All of the longest bars correspond to years after 2000. This is consistent with our observation that recent years should be among the most frequent.

### Towards numerical variables¶

There is something unsettling about this chart. Though it does answer the question of which release years appear most frequently among the 200 top grossing movies, it doesn't list all the years in chronological order. It is treating `Year`

as a categorical variable.

But years are fixed chronological units that do have an order. They also have fixed numerical spacings relative to each other. Let's see what happens when we try to take that into account.

By default, `barh`

sorts the categories (years) from lowest to highest. So we will run the code without sorting by count.

```
movies_and_years.group('Year').barh('Year')
```

Now the years are in increasing order. But there is still something disquieting about this bar chart.
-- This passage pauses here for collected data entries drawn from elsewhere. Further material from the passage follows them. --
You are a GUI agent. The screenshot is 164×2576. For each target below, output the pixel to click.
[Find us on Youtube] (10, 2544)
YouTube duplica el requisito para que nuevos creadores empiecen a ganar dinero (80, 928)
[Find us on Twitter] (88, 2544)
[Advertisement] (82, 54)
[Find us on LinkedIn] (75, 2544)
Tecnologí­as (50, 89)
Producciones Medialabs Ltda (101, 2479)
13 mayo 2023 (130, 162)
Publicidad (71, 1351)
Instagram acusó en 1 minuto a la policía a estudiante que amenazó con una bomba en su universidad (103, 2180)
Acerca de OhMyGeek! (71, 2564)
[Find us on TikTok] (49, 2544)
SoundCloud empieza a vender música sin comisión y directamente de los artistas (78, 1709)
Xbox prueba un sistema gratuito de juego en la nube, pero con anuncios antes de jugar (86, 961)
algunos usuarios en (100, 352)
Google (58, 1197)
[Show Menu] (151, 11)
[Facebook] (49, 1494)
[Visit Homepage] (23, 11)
The bars at 1921 and 1937 are just as far apart from each other as the bars at 1937 and 1939. The bar chart doesn't show that none of the 200 movies were released in the years 1922 through 1936, nor in 1938. Such inconsistencies and omissions make the distribution in the early years hard to understand based on this visualization.

Bar charts are intended as visualizations of categorical variables. When the variable is numerical, the numerical relations between its values have to be taken into account when we create visualizations. That is the topic of the next section.